Una domanda, a volte riserva delle belle sorprese perché ne innesca delle altre forse non interessanti, ma curiose.

Per me l’arte è quello che mi allontana dalla scimmia che ero, e che molti (la maggioranza) bramano di essere e di restare anche adesso.

Ha un altro pregio l’obiettivo di confezionare qualcosa di artistico, capace cioè di essere efficace e di valore. L’arte infatti impone la disciplina, quindi eviterà gli eccessi.

Evitare gli eccessi non vuol dire che in una storia non ci devono essere “Cazzo” o roba del genere. Sono costretto a scrivere queste ovvietà perché molti pensano che la scrittura debba essere pulita: solo così abbiamo arte.
Però il David di Michelangelo è nudo. Meglio non parlare della Cappella Sistina; e che dire di “Delitto e Castigo” dove si verificano ben due omicidi?
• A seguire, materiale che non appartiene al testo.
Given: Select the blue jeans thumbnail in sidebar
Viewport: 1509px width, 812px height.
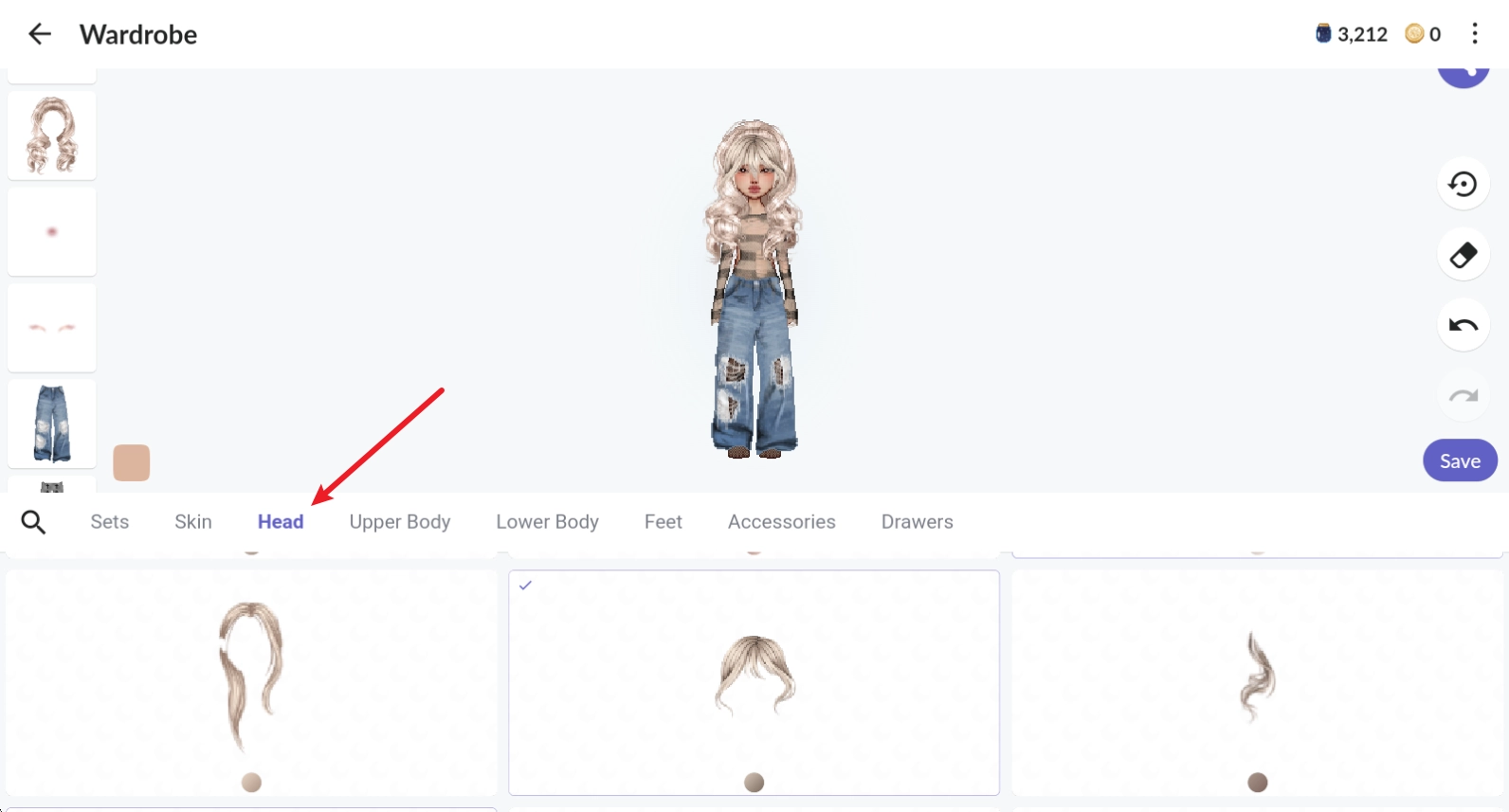Looking at the screenshot, I should [x=52, y=424].
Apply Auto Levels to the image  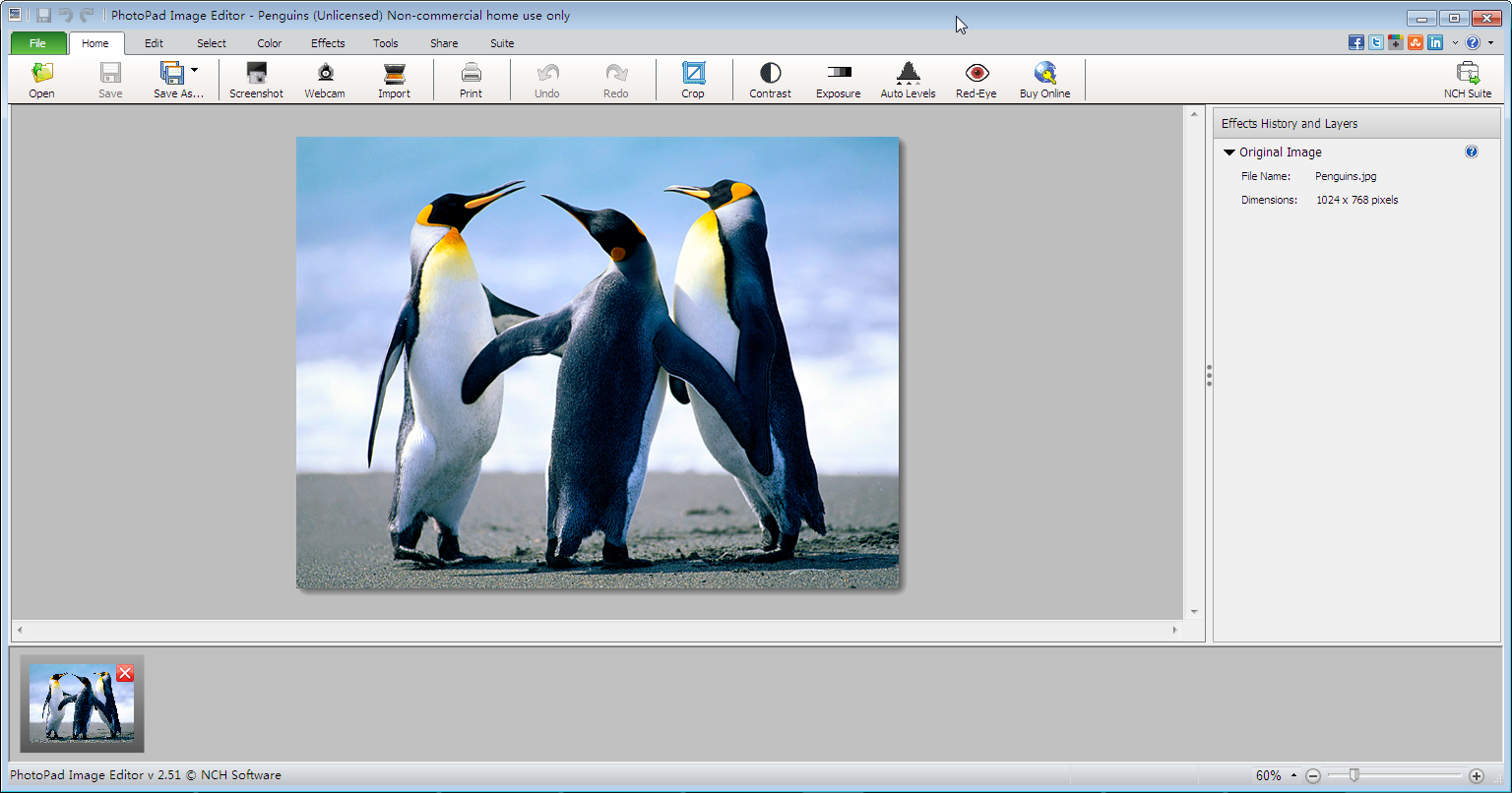tap(908, 80)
Valore ed efficacia non escludono affatto dal proprio orizzonte l’orrore o il male. Occorre guardarlo perché è un ingrediente della realtà, e ignorarlo sarebbe tradire l’impegno che si contrae con il lettore.
Non bisogna celebrarlo perché anche in quel caso si tradirebbe la relazione che stabiliamo con chi legge.

Come si riesce a restare in equilibrio senza eccedere, in un modo o nell’altro?

Dal basso della mia esperienza, sono necessarie molte letture, e piantarsi nel cranio l’idea che si deve scrivere bene. Probabilmente, se ci si “allena” a questa idea, si comincia a frequentare l’arte. Perché scrivere bene non significa infilare i congiuntivi dove vanno i congiuntivi, eccetera eccetera. Anche questo si capisce.

Scrivere bene vuol dire rispettare il lettore, ma soprattutto avere tutte le cure e le attenzioni possibili per quello che si racconta. E se si deve scegliere, la scelta giusta deve essere per la storia, non per il lettore.

Ecco perché abbiamo opere come “Moby Dick” che sono apprezzate solo dopo decenni, quando l’autore è defunto. Davvero si crede che Melville non fosse consapevole di cosa stesse combinando? Sapeva che il pubblico non desiderava quello, ma viene il momento, quando si è a tu per tu con la pagina, e si è da soli, che diventa necessaria compiere una scelta. E questa deve essere per l’arte, quindi entreremo in rotta di collisione con i lettori. Non perché è bello scrivere per pochi: ma perché bisogna scrivere bene.